I have several roles defined, each with different restrictions to content and media items and I would like to restrict the search results that are returned based on the access rights of the currently logged in user, rather than displaying the result and the user then presented with an "Access Denied" page. Some content will obviously be accessible to extranetanonymous so they should be returned for all users regardless.

The security follows the standard Sitecore practices so Role inheritance (roles within roles) will be used, so it will need to take this into account also.

I couldn't see anything in the Advanced Database Crawler module that would help and I've looked through the Sitecore Search and Indexing Guide (version 6.6 and version 7) but couldn't find any information about indexing the security applied to items. The following articles have some suggestions:

This feels "dirty" and has the potential for performance issues, particularly when there are a large number of items returned.

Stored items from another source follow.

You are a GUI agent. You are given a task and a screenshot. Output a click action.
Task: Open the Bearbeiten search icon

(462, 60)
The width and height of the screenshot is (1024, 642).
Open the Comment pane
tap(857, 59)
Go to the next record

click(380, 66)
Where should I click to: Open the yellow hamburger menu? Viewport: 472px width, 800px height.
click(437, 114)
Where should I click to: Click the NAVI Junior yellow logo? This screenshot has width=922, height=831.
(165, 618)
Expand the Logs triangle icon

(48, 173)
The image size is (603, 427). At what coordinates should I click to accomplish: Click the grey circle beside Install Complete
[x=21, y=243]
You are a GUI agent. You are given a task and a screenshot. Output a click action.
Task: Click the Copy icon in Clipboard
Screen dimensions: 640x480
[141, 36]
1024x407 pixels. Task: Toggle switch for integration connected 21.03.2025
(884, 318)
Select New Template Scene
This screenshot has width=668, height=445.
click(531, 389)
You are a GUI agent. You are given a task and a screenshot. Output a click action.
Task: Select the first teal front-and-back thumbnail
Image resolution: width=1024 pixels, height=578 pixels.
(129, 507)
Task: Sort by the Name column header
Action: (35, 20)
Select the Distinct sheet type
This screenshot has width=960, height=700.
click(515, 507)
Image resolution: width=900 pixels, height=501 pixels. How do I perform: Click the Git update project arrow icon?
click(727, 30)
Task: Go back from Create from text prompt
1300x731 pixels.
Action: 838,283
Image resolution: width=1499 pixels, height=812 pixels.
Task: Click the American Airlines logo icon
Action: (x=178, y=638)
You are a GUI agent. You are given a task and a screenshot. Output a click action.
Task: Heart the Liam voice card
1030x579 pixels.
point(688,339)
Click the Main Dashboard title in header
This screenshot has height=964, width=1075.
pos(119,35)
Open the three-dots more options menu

Also, (see in the comments) the issue with paging results.

The above looks more realistic, and would filter out the results based on indexed security roles, there would obviously be a need to expand the roles to handle roles within roles. My concern here would be that we would need to handle denied permissions, when we specifically need to deny/restrict access for certain roles to content items (I know this is not recommended practice, but there is a very specific need to always deny).

I'm at the planning stage at the moment so with the release of Sitecore 7 today there is also the possibility to use the updated Lucene libraries and/or SOLR if that makes life easier - assuming of course that some of the modules like WebForms for Marketers and Email Campaign Manager are updated before too long.

What are the solutions that people are using for returning search results taking into account security? Any alternatives than the linked questions above? Maybe something in Sitecore 7 that I can leverage, the updated Lucene libraries or SOLR?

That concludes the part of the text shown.